Me enteré de la magnitud del problema en Siria hace poco menos de un año y la gente a mi alrededor sólo empezó a hablar del tema con motivo de Aylan Kurdi, el niño que en septiembre fue encontrado muerto en la playa.

Me duele mucho lo que sucede en Siria y me pregunto ¿por qué nadie hace nada? La ONU, Estados Unidos, algún organismo internacional…

Me resulta increíble e inadmisible, pero ¡está tan lejos y en México tenemos tantos problemas!

Recientemente recibí una gran lección al saber de la existencia del Proyecto Habesha creado por Adrián Meléndez, un joven abogado de Aguascalientes que habiendo viajado por Medio Oriente y Asia, se hizo consciente de la tragedia humanitaria que se vive y gestó una ambiciosa propuesta: traer a México a treinta jóvenes sirios que serán seleccionados de los campos de refugiados en Turquía, Líbano, Irak o Jordania, a fin de que terminen sus estudios universitarios en nuestro país y regresen a Siria para su reconstrucción. Los jóvenes serán becados por diversas universidades que ya se han sumado al proyecto: el COLMEX, el CIDE, el ITAM, la UNAM, la UP y la UIA. También recibirán seguro médico y un estipendio mensual.

Diversos académicos organizarán un diplomado o curso interinstitucional de carácter itinerante sobre el conflicto de Siria.

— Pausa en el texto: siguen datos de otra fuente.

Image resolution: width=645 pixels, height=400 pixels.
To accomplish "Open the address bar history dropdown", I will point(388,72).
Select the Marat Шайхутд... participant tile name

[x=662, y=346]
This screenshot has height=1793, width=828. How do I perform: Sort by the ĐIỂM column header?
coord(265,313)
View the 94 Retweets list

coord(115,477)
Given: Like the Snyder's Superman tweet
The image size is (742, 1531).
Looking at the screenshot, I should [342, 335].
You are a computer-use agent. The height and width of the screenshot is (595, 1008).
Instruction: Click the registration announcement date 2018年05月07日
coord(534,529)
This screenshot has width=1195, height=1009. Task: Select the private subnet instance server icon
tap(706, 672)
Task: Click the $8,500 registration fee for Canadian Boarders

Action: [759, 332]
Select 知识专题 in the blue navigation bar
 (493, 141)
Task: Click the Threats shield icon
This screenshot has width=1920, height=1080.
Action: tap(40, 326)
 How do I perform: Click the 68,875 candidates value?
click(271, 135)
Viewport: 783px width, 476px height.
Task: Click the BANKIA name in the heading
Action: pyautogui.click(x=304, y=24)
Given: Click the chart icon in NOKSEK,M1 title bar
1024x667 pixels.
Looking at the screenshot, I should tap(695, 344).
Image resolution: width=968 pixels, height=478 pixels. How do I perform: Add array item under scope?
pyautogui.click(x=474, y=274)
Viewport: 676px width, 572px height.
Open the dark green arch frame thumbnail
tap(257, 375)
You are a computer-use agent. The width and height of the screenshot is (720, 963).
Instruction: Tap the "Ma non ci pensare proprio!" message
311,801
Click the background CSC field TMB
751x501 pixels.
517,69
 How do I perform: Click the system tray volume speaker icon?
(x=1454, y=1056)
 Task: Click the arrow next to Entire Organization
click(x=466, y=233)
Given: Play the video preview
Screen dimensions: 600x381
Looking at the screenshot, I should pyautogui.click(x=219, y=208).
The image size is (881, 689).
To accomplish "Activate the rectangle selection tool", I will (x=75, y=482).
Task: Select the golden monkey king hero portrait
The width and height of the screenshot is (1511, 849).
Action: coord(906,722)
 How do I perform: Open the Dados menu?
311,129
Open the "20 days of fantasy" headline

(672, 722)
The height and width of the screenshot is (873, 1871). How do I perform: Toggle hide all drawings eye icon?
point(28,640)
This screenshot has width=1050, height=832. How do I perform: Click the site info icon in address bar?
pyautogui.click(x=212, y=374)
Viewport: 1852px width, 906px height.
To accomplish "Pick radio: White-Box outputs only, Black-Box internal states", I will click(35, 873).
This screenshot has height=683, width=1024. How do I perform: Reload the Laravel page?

Los jóvenes compartirán sus experiencias, habrá mesas de análisis y discusión, actividades y convivencia con jóvenes mexicanos; se propiciará un diálogo intercultural que enriquecerá a México como nación.

El Proyecto Habesha es una iniciativa internacional liderada por México sin ánimo de lucro, apolítica y laica, que aspira a crear conciencia sobre la crisis humanitaria –que no es un problema de Siria, Ucrania y Somalia, lo es de Michoacán, Jalisco, México y del mundo entero–, con el propósito de fomentar una cultura internacional para la paz.

Concuerdo con Luis Sámano, el vocero de Habesha: “Después de la Segunda Guerra Mundial, el conflicto sirio es la mayor crisis humanitaria que ha sufrido el mundo”. La terrible, cruel y despiadada persecución de los cristianos es una verdadera tragedia humana que ocurre ahí todo el tiempo, a todas horas ¡desde 2011!

Hoy sé por Adrián Meléndez, Luis Sámano y el equipo de voluntarios de Habesha, que la única distancia real que me impide hacer algo por los demás está en mí, en no ver más allá de mis problemas y de mi entorno.

Como dice Mauricio Meschoulam: “El Proyecto no va a resolver el conflicto sirio, pero va a producir un impacto positivo en treinta vidas de manera directa y en muchas más de manera indirecta. Eso es lo que extrae a Adrián Meléndez y a su equipo del inmovilismo para transformar al mundo, que gracias a su acción, ya no es el mismo.”

Cuando se necesita tanta ayuda, hay muchas formas distintas de darla. Es posible emprender otras iniciativas o apoyar la encomiable labor de Habesha que requiere patrocinio. Todos podemos ser parte del cambio, no hay ayuda pequeña; lo importante es sumar.

Podemos donar a través de su página:

www.proyectohabesha.org

El primero de los estudiantes beneficiados ya está en México. Es Essa Hassan quien nació en Marzaf, una pequeña localidad al noroeste de la ciudad siria de Hama. Tiene veintiséis años y es estudiante de Ingeniería Social.